Paula Andrea Cabezas (born 21 August 1972) is a Chilean former professional tennis player.

Biography
Born in Santiago, Cabezas competed on the professional tour in the 1990s, mostly on the ITF Circuit, winning 14 singles and 17 doubles titles. Her WTA Tour performances include a semifinal appearance in the doubles at São Paulo in 1991, partnering with Andrea Vieira. She qualified for her only singles main draw at the 1995 Puerto Rico Open. She reached a best singles ranking of 212 in the world, attained in 1997.

During her career, she featured in a total of 39 ties for the Chile Fed Cup team.

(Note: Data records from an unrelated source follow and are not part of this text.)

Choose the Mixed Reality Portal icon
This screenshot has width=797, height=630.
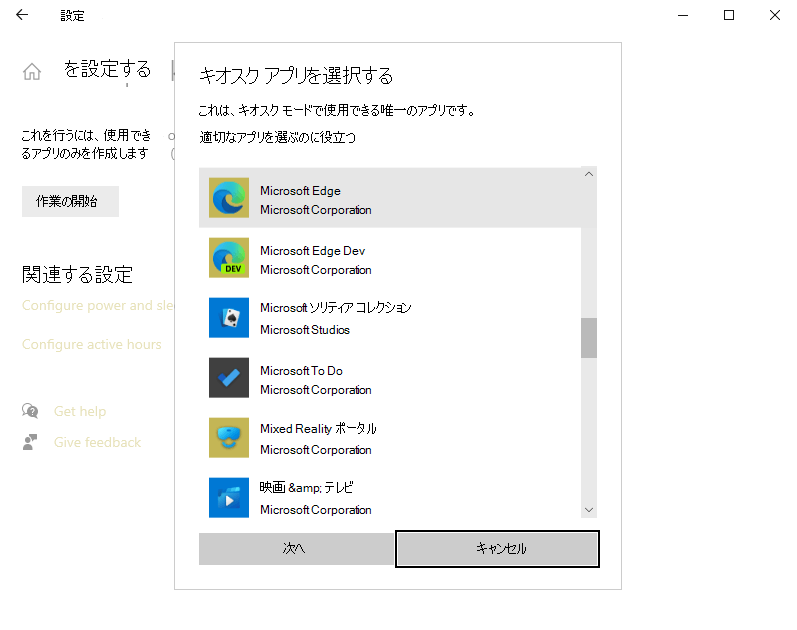point(229,437)
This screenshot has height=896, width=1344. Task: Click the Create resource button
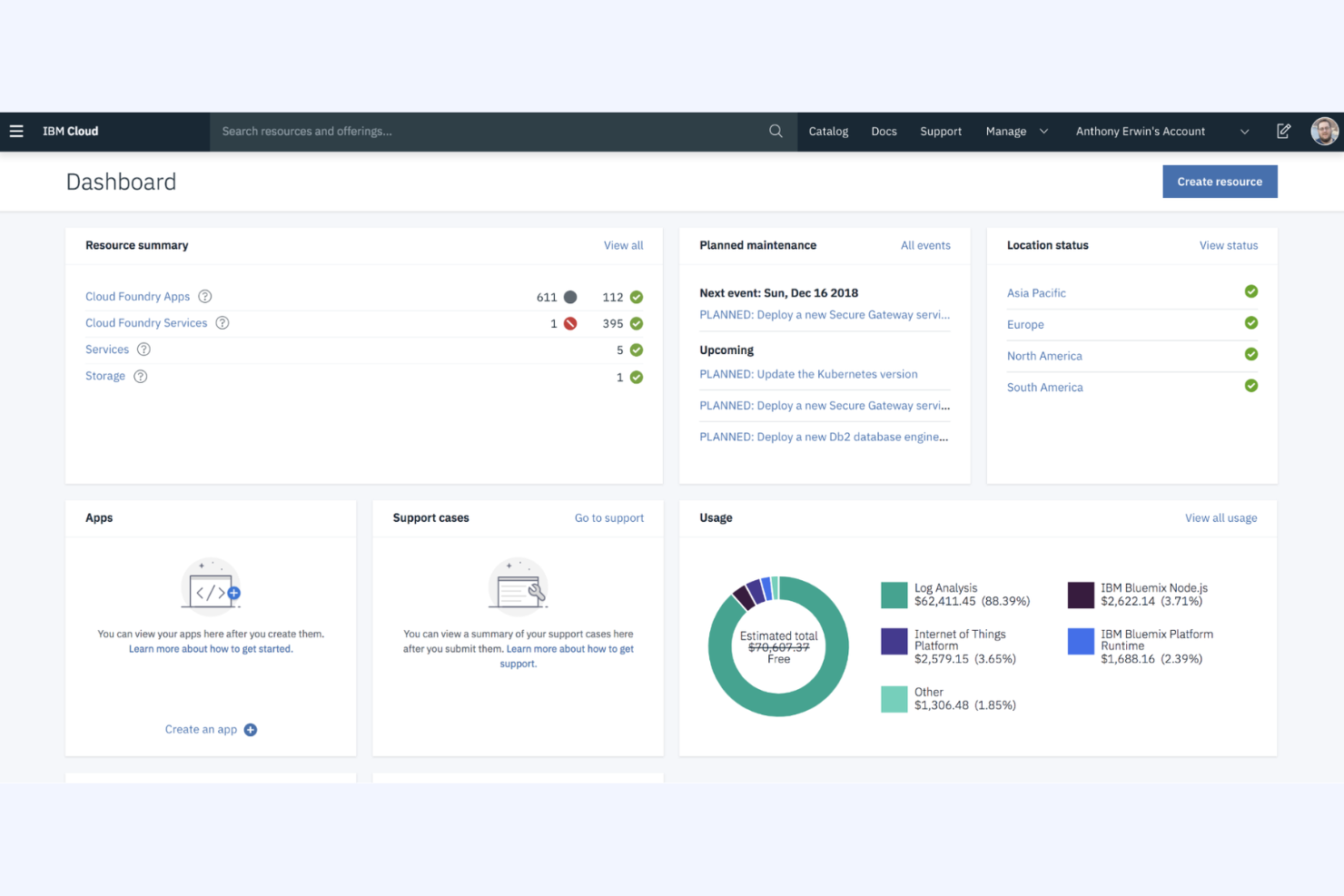pos(1220,181)
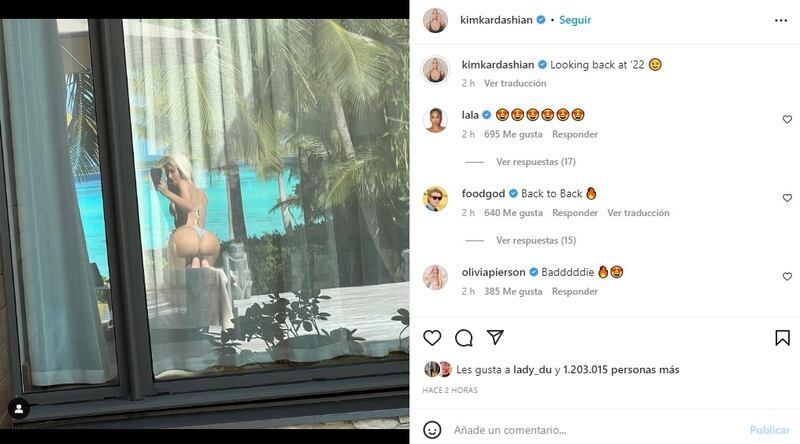Open the emoji picker in the comment box
The height and width of the screenshot is (444, 800).
click(x=432, y=430)
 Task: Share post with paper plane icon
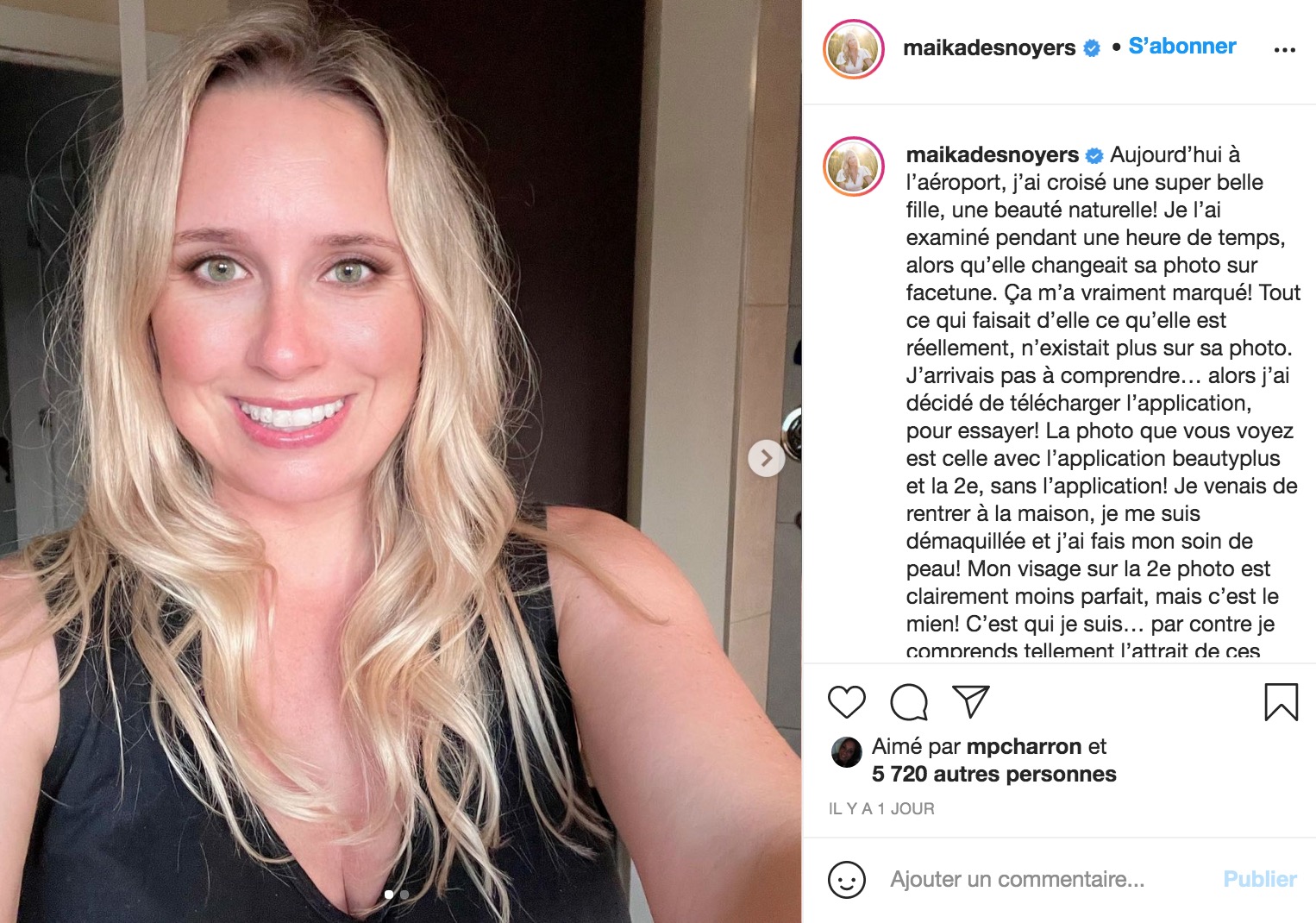(x=971, y=702)
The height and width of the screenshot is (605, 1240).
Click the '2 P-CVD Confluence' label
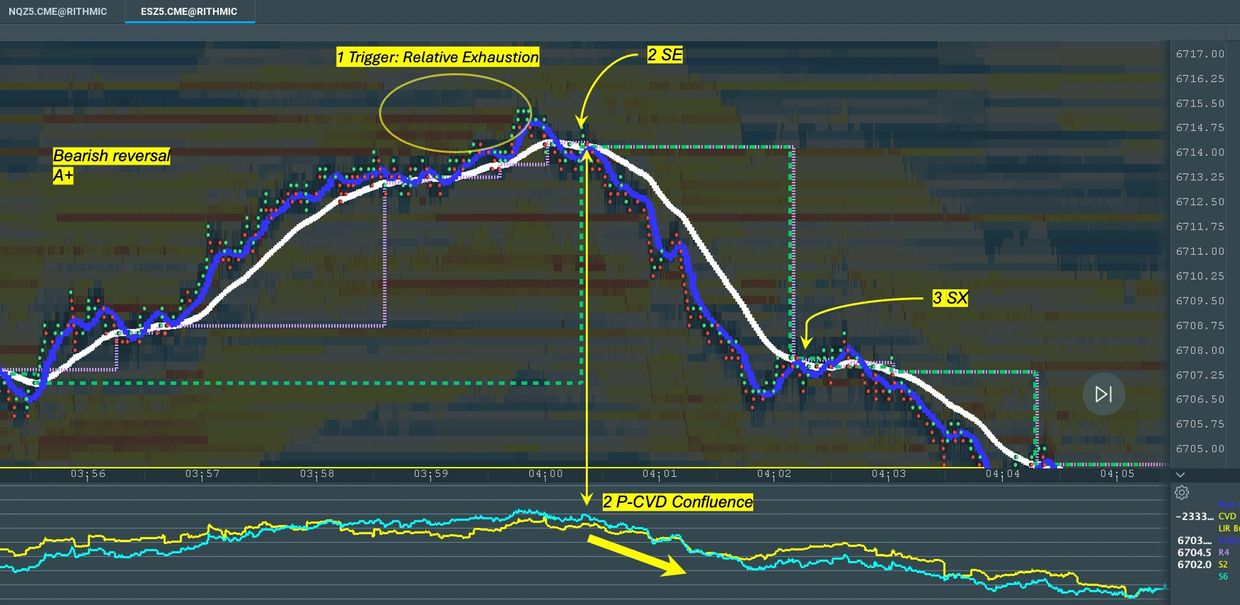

This included a World Group fixture against defending champions Spain in 1994, where she lost a singles match to world No. 2, Arantxa Sánchez Vicario. She won 49 matches overall, 23 of them in doubles, both of which are national records.

Cabezas represented Chile in doubles at the 1996 Atlanta Olympics and was a multiple Pan American Games medalist. She won a bronze medal at the 1991 Pan American Games in Havana and a silver at the 1999 Pan American Games in Winnipeg, both in doubles.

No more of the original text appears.